Deze verklaring van [geïntimeerde] wordt naar het oordeel van het hof op cruciale onderdelen ondersteund door de verklaring van getuige [B] . Zij verklaart dat zij op 31 maart 2014 aanwezig was toen [geïntimeerde] de sleutels inleverde. [geïntimeerde] had haar gezegd dat de overeenkomst die dag zou worden "ontbonden". Volgens [B] heeft [geïntimeerde] de sleutels ook ingeleverd en gaf [appellant] aan dat [geïntimeerde] per direct weg moest.
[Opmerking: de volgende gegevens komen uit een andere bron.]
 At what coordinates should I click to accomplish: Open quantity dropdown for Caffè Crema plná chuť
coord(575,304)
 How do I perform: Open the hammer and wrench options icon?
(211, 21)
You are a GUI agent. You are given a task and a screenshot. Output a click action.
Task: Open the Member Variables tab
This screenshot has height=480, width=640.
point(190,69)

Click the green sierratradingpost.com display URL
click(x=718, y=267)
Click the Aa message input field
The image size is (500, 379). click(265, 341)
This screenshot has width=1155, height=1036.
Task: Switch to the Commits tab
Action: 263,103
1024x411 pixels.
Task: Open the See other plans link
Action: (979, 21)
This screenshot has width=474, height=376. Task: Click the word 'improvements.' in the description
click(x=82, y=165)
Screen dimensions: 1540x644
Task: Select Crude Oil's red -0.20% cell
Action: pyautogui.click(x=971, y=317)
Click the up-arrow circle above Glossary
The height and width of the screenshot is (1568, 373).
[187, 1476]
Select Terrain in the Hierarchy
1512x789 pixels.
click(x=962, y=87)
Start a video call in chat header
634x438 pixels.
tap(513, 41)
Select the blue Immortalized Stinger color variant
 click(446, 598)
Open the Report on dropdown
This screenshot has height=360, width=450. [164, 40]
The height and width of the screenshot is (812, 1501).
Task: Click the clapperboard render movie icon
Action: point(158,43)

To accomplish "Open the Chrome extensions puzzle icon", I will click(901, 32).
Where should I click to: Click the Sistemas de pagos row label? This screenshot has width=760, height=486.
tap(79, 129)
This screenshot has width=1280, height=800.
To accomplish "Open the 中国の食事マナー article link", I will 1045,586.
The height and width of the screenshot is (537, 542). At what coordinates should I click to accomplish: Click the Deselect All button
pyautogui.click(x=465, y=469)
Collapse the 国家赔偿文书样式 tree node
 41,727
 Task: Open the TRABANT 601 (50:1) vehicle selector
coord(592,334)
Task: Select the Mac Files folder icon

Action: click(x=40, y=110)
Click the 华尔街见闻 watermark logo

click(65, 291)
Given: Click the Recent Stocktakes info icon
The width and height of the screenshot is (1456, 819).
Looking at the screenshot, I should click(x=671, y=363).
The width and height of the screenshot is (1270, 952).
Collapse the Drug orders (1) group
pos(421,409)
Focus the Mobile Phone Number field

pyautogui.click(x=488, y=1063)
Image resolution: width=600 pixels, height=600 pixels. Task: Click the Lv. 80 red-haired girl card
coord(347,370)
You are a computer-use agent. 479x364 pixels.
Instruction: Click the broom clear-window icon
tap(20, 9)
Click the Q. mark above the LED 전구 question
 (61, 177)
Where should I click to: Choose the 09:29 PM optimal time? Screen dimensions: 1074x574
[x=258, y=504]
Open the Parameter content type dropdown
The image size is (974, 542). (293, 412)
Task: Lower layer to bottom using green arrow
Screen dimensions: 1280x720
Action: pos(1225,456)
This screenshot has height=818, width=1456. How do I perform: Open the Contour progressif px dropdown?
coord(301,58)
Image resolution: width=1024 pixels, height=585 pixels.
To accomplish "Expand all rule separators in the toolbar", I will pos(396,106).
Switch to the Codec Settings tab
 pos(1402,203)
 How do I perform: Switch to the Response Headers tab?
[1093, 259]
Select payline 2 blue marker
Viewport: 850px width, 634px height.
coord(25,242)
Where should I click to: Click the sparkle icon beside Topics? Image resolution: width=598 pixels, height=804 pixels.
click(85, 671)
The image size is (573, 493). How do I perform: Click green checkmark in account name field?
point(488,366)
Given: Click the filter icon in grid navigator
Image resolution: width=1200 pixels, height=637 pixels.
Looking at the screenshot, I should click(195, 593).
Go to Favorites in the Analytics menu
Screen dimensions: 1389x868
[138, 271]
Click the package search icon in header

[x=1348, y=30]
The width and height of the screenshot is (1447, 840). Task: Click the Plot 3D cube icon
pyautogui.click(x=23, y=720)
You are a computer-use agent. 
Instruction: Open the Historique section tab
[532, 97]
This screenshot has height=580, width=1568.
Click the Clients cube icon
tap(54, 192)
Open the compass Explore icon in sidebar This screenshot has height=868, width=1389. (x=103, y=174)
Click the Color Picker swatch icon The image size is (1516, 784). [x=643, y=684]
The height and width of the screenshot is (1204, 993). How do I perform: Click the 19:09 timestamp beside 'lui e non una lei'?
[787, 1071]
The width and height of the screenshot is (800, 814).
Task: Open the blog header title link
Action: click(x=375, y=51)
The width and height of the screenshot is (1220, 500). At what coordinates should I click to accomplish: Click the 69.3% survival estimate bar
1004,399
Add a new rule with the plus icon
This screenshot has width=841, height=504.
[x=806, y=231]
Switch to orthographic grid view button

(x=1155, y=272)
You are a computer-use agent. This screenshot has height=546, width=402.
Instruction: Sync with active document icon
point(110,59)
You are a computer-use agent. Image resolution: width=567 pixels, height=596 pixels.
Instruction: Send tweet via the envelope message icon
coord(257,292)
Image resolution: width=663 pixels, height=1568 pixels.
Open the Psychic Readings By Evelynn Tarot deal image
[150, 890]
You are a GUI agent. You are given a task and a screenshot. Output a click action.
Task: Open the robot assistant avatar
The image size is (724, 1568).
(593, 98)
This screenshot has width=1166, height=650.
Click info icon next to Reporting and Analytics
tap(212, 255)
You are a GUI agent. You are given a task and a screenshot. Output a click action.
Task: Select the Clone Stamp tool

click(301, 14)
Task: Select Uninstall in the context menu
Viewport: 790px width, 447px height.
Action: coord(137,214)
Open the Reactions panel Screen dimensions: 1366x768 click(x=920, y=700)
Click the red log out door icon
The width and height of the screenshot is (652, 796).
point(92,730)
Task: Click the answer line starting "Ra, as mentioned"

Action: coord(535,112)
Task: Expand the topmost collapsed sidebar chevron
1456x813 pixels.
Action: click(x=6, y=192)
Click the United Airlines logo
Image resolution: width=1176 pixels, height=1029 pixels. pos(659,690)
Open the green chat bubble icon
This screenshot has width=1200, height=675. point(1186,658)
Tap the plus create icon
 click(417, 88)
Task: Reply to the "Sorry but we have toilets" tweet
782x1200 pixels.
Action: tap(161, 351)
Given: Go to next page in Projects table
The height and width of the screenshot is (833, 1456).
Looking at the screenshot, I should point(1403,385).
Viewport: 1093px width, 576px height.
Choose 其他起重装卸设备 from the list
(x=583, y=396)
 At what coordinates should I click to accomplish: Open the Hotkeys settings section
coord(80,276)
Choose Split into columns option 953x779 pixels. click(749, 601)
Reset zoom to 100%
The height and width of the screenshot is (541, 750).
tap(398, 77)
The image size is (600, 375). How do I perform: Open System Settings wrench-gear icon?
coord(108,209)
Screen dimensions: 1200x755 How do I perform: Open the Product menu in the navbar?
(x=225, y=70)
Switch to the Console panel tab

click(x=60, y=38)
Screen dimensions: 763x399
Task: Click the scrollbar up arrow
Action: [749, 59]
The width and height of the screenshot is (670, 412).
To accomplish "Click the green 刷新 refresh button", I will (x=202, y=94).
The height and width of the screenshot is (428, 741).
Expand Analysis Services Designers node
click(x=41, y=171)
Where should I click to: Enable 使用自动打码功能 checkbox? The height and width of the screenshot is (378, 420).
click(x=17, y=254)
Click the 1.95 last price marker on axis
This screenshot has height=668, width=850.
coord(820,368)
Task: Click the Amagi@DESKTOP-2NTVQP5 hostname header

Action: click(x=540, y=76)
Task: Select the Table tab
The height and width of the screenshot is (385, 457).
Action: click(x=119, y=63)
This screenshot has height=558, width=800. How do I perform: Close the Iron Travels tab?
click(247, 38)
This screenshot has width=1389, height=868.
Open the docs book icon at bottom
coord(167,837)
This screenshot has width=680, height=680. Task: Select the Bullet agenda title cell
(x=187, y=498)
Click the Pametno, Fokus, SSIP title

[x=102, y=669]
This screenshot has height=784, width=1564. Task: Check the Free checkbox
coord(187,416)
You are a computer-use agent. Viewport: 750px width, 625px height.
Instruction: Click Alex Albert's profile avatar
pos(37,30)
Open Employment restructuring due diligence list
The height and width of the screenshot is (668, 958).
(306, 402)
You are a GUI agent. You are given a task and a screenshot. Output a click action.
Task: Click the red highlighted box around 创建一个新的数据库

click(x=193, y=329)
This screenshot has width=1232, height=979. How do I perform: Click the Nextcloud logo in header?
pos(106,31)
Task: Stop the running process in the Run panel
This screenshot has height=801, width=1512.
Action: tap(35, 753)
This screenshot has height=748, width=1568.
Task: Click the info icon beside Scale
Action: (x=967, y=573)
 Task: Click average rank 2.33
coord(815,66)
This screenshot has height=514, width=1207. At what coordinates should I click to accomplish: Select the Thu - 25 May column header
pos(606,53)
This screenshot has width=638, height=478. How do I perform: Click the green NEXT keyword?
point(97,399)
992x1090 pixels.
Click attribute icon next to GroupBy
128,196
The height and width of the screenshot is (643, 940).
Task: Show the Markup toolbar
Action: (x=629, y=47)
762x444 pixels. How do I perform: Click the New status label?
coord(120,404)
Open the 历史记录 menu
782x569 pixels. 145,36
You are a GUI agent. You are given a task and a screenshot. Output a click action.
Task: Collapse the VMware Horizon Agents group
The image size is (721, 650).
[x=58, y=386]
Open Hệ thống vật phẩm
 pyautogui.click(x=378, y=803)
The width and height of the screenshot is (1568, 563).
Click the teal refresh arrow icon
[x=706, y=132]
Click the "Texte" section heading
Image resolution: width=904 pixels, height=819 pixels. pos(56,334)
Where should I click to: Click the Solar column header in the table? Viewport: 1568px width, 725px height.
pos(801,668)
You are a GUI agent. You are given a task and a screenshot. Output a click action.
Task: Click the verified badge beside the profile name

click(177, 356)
Volgens [B] zei [appellant] dat hij er klaar mee was en dat [geïntimeerde] de woning moest verlaten.
Het hof volgt [appellant] niet in diens betoog dat de verklaringen van [geïntimeerde] en [B] uiteenlopen, in die zin dat volgens [geïntimeerde] al eerder was afgesproken dat de huurovereenkomst zou worden beëindigd en volgens [B] deze afspraak pas op 31 maart 2014 is gemaakt. [B] verklaart over wat op 31 maart 2014 is voorgevallen, [geïntimeerde] ook over wat daaraan is voorafgegaan. [B] verklaart echter ook: "In mijn ogen wist dhr. [appellant] dat er sprake was van een afspraak voor dit gesprek". Dat sluit aan bij de verklaring van [geïntimeerde] dat de afspraak voor de tussentijdse beëindiging eerder is gemaakt en dat het gesprek op 31 maart 2014 de effectuering van die afspraak was. In dit verband is van belang dat zowel [B] als [geïntimeerde] verklaren dat [geïntimeerde] een schriftelijke beëindigingsovereenkomst bij zich, maar dat [appellant] die niet wilde tekenen.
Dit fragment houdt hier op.